═════ Texto ═════

The End of Gameplay — matou a gameplay e foi ao objetivo | Análise

The End of Gameplay — matou a gameplay e foi ao objetivo | Análise

The End of Gameplay é um jogo e uma coleção de jogos. Um poema e uma coleção de poemas. Segundo seu autor droqen, é uma tentativa desesperada de tentar explicar o que ele quer dizer com “mate a gameplay”, uma ideia que vem disseminando nos últimos tempos.

acompanhamento musical

“swamp”

Essa é uma ideia intrigante, ainda mais vinda de um designer que já fez jogos com um senso sistêmico aguçado, como Starseed Pilgrim de 2013 e Probability 0 de 2014. Suas obras recentes, em contraste, demonstram um olhar minimalista e diretamente potente. what is that outside, awake e a polaroid of space entregam suas narrativas de forma ainda diretamente interativa, mas com seus segredos resguardados no subtexto entre a interação explícita e o texto inerte. O que ele quer dizer está ali, e pouco sobra para a interpretação pela máquina que você usa para jogar.

═════

## Tarefa proposta A
Liste todas as obras de droqen que a análise de The End of Gameplay menciona além do próprio The End of Gameplay.
Os registros não têm qualquer relação com a análise.

═════ Registros armazenados ═════

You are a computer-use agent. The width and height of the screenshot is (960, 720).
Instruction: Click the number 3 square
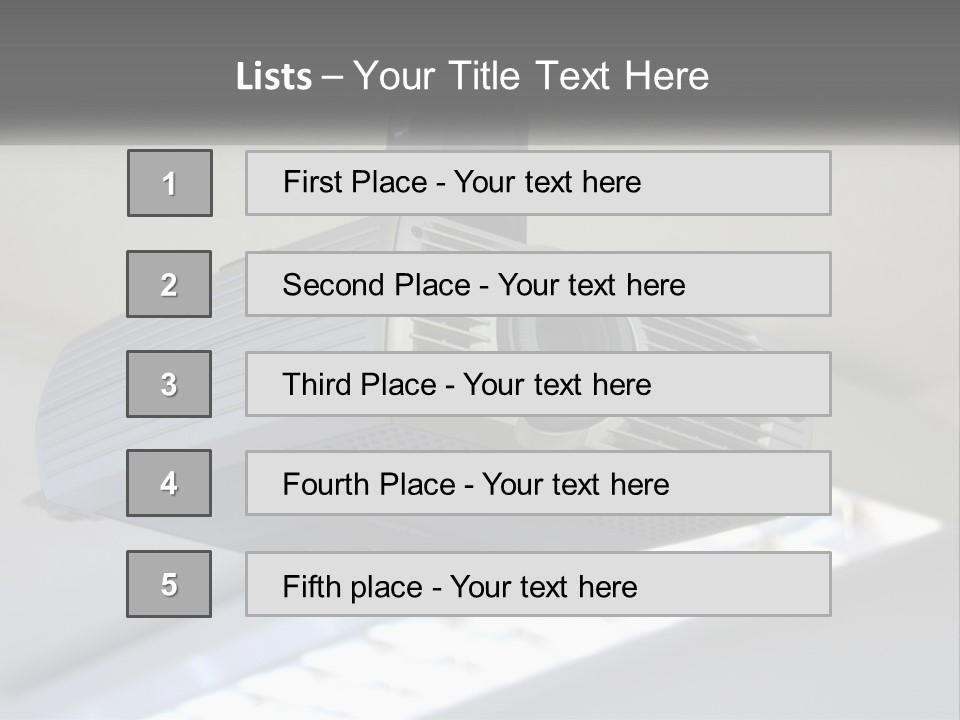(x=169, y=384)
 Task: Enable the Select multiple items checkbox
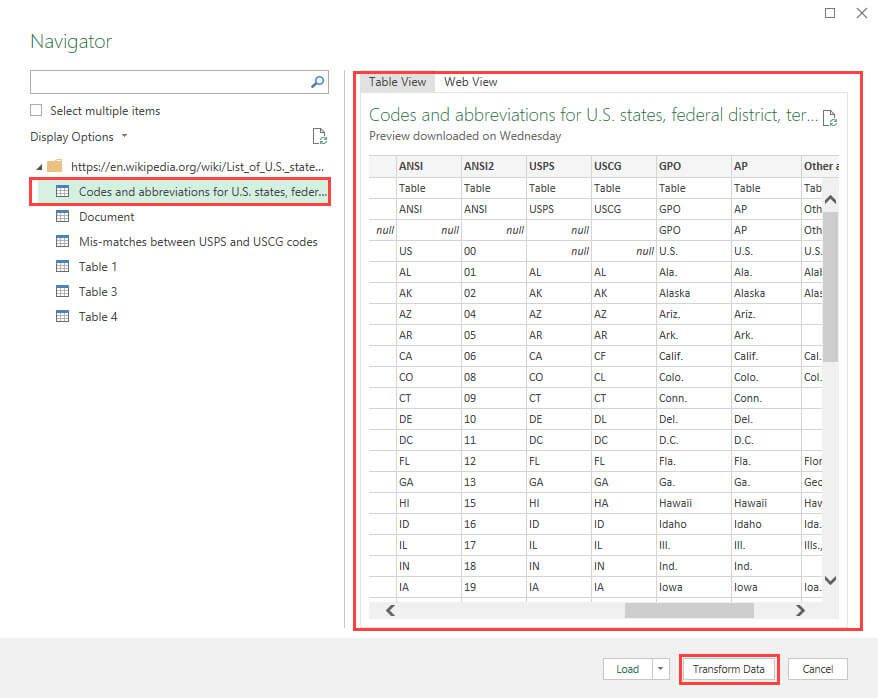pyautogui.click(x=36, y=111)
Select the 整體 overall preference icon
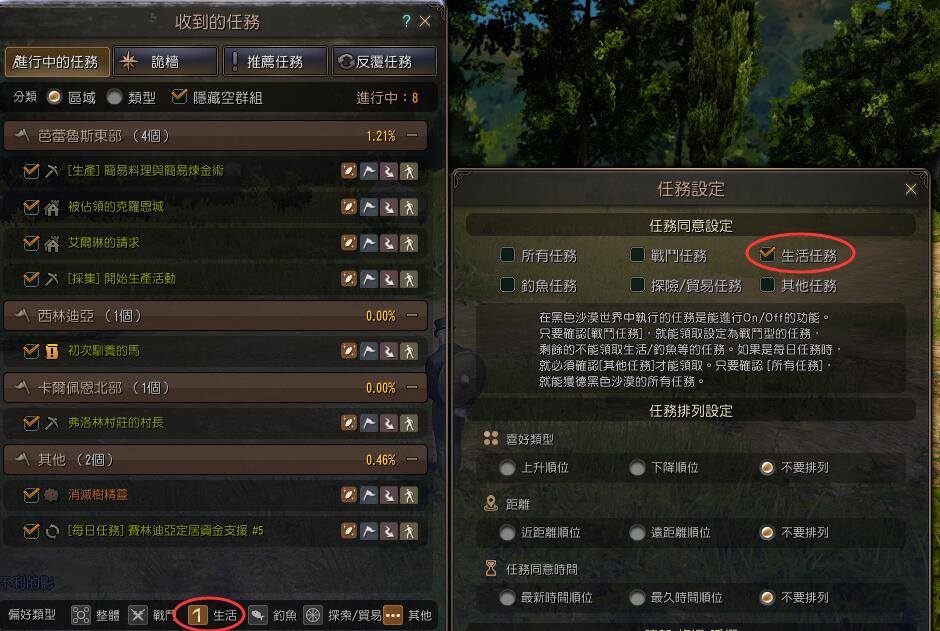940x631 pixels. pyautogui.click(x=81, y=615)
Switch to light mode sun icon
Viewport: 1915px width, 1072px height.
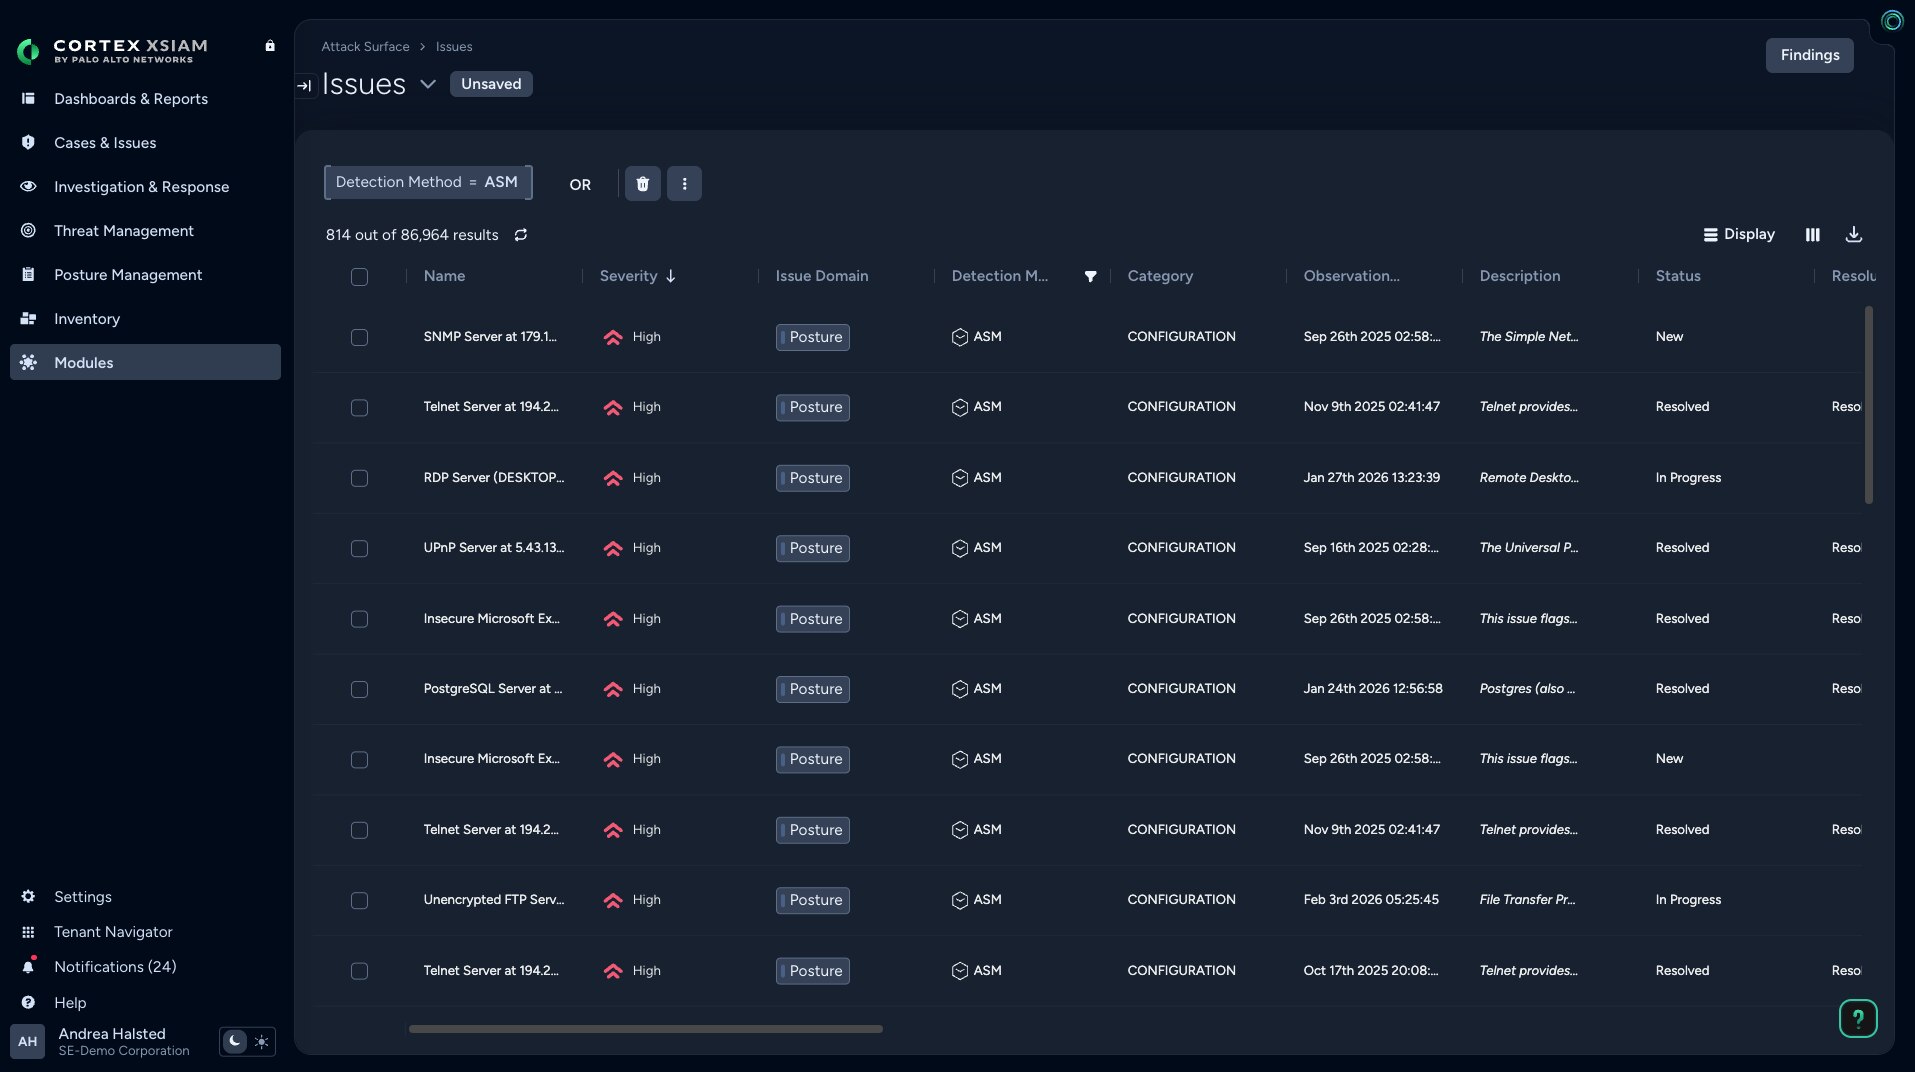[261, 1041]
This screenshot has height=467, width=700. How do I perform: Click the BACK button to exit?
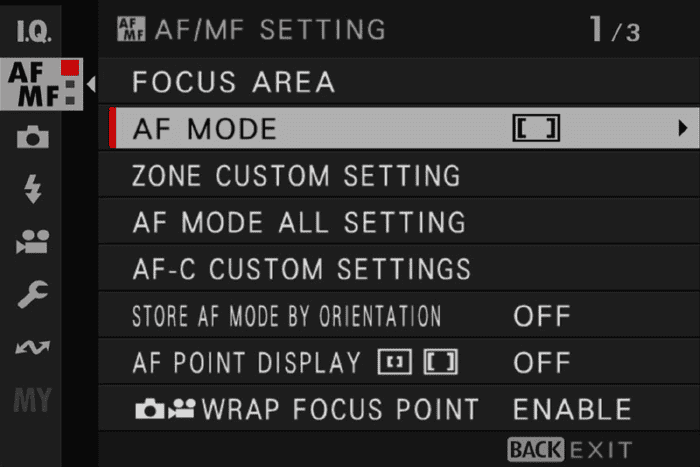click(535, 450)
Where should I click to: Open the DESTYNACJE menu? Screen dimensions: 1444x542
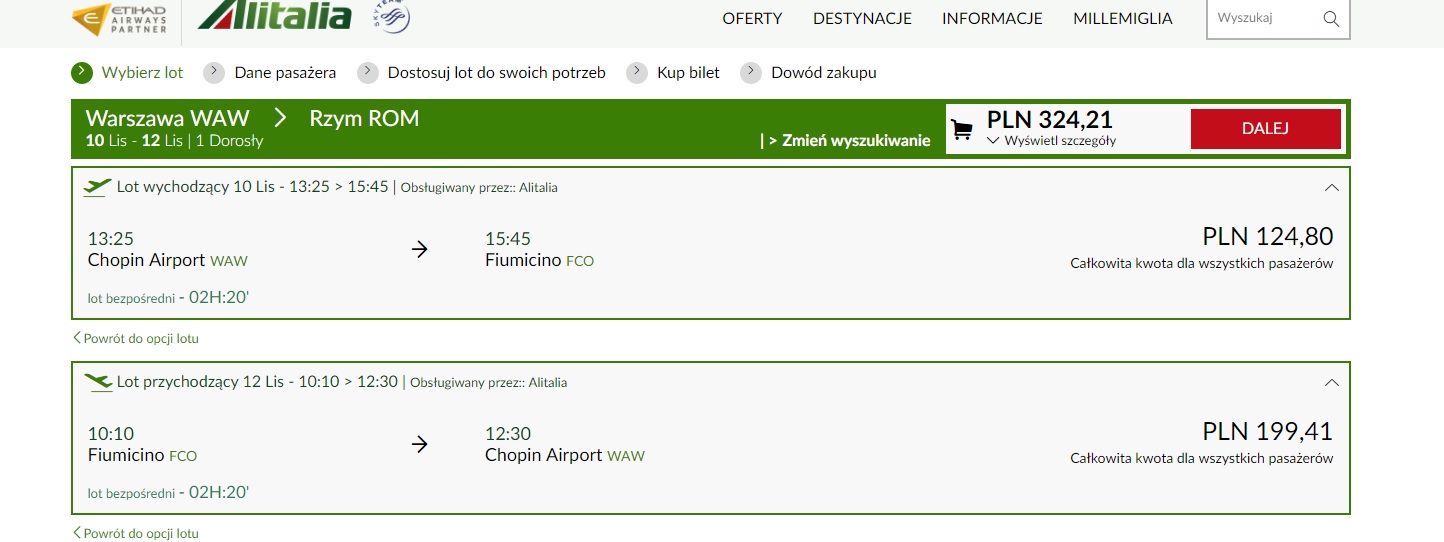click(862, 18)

═════

## Tarefa proposta B
Organize os registros como um CSV de duas colunas, pedido e resposta, com uma linha por registro e cada valor num único campo entre aspas, trocando as quebras de linha por espaços. Comece na linha que contém "Select the 整體 overall preference icon", siga até o fim dos registros e deixe as imagens fora da resposta.

## Resposta completa A
- Starseed Pilgrim
- Probability 0
- what is that outside
- awake
- a polaroid of space

## Resposta completa B
pedido,resposta
"Select the 整體 overall preference icon","940x631 pixels. pyautogui.click(x=81, y=615)"
"Switch to light mode sun icon Viewport: 1915px width, 1072px height.","[261, 1041]"
"This screenshot has height=467, width=700. How do I perform: Click the BACK button to exit?","click(535, 450)"
"Where should I click to: Open the DESTYNACJE menu? Screen dimensions: 1444x542","click(862, 18)"